Saturday, December 13, 2008

Are foreign automakers in the South subsidized?

With Detroit getting criticism from free-market types for seeking government money, pundits on the left are pointing to the subsidies and incentives that foreign car manufacturers in the American South get. Jane Hamsher at the Huffington Post talks about her appearance on Fox Business where she said that subsidies to foreign automakers give them a "tremendous advantage" in the South – but is that really true? Surely the subsidies are real – Daniel Gross at Slate chronicled the rise of the non-union foreign auto plants in states like Alabama and South Carolina and notes the hundreds of millions of dollars in tax breaks and incentives that state governments bid to attract foreign automakers. But as for whether or not the special incentives are actually the reason the manufacturers locate there – that is, is it actually a "tremendous advantage" or just an unnecessary perk? – that's a different story.

As Rondinelli and Burpitt tell it in a 2000 paper on the impact of government incentives on FDI in North Carolina, the academic consensus is that these programs are largely just politicians trying to prove their usefulness to voters, and that special incentives rank very low on the list of reasons why foreign manufacturers actually set up shop in the South. The lack of unions and fewer labor regulations rank highest, followed by general business climate and access to transportation infrastructure (itself often a subsidy, but Michigan and the Rust Belt are just as well connected to rail and road networks). Marketing efforts by states, specific incentives such as state-sponsored job training, and tax breaks figure lowest in the decision-making calculus.

But there is one more subsidy that I've heard of – in the aforelinked Slate article, Gross mentions that "federally subsidized power from the Tennessee Valley Authority" is one reason why foreign automakers began building plants in the southeastern US in the 1980s. It is definitely true that TVA power – which accounts for a quarter of total American electricity generation – is heavily subsidized: Richard Munson notes that despite its terrible financial shape, the TVA has an AAA bond rating – a surefire sign that investors see it, like Fannie Mae and Freddie Mac, as essentially having the backing of the US Treasury, regardless of what the TVA's leadership would have taxpayers believe. Jane Jacobs, over twenty years ago, got into a NYRB-mediated spat with the TVA's chief economist, and said that "abundant and relatively cheap electric power [underpins] the TVA region's entire economy and standard of living." But this sounds like an exaggeration when applied to automakers. While buidling cars definitely relies more on electricity as an input than your average American service sector job, I doubt that the subsidy that industrial electricity buyers receive is enough to lead foreign car makers to choose the region over Michigan (as the TVA's Allan Pulsipher noted, the TVA's subsidies are given mostly to residential users).

So if Detroit's backers want to argue for the bailout plan, they ought to stop using foreign automakers' subsidies as an excuse for their own.
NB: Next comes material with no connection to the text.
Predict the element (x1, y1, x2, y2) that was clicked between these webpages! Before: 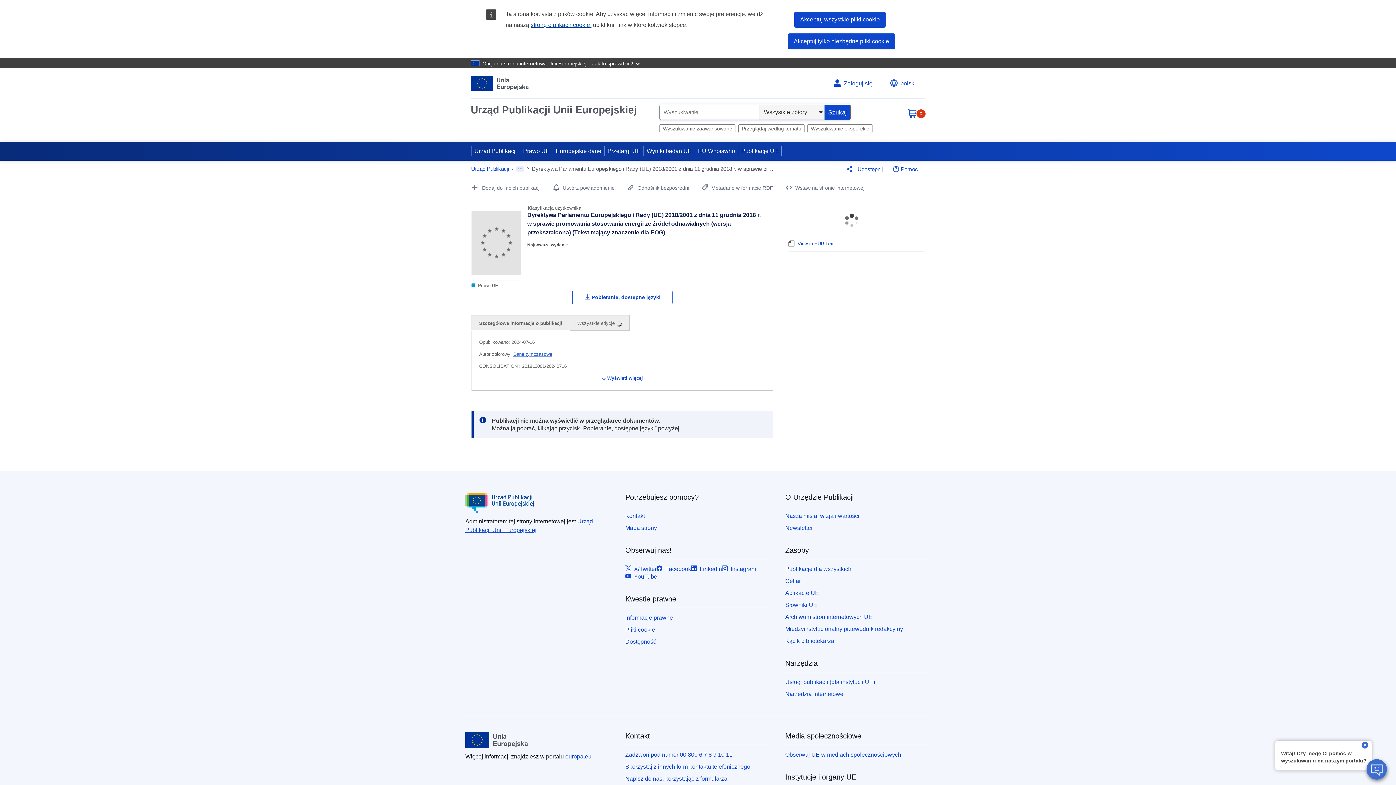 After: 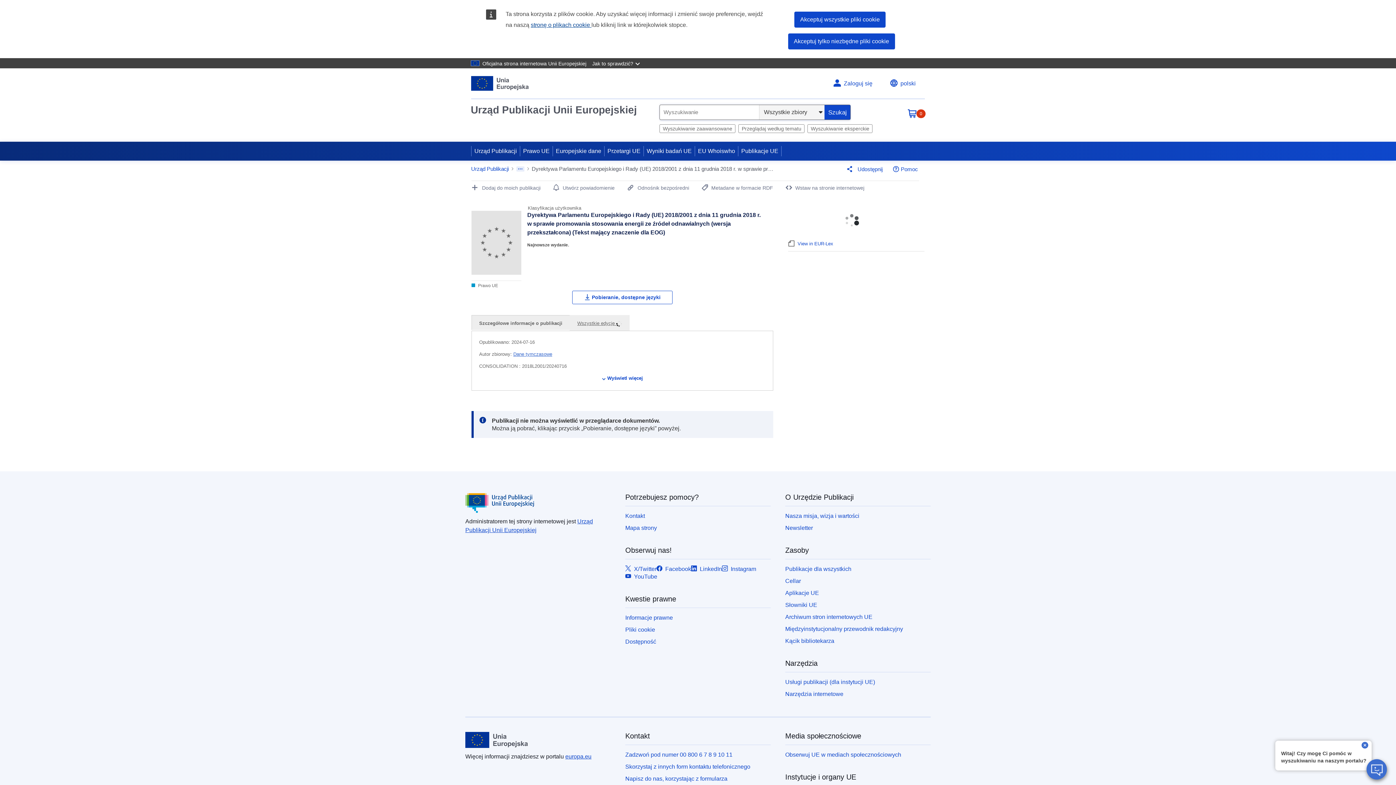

It's becoming increasingly clear to me that it's the unions that have led American automakers down their present path, and it's the lack of restrictive labor laws that allows the South's car industry to thrive.

4 comments:

Anonymous said...

You are in error about TVA being subsidized by the government. TVA receives no money from the government and, in fact, is paying back money received from the government in the past - prior to 1957.

A former TVA Manager

Allen said...

"that is, is it actually a "tremendous advantage" or just an unnecessary perk?"

excellent question!

Raționalitate said...

The TVA might not have direct access to the Treasury, but they surely are subsidized. As the sources I cited noted, the TVA pays no state or federal taxes, and it receives loan guarantees from the federal government, meaning that it can borrow at lower rates than the private firms it competes against.

Ed said...

TVA make tax equivalent payments to the states it does business in. It paid almost 1 billion dollars in 2008. To say they don't pay anthing is untrue and misleading. I suspect the author convienently left this fact out.

TVA manager is correct, any money TVA recieved from the government is required to be paid back, with interest. TVA's financing is primarily through the power bond sales.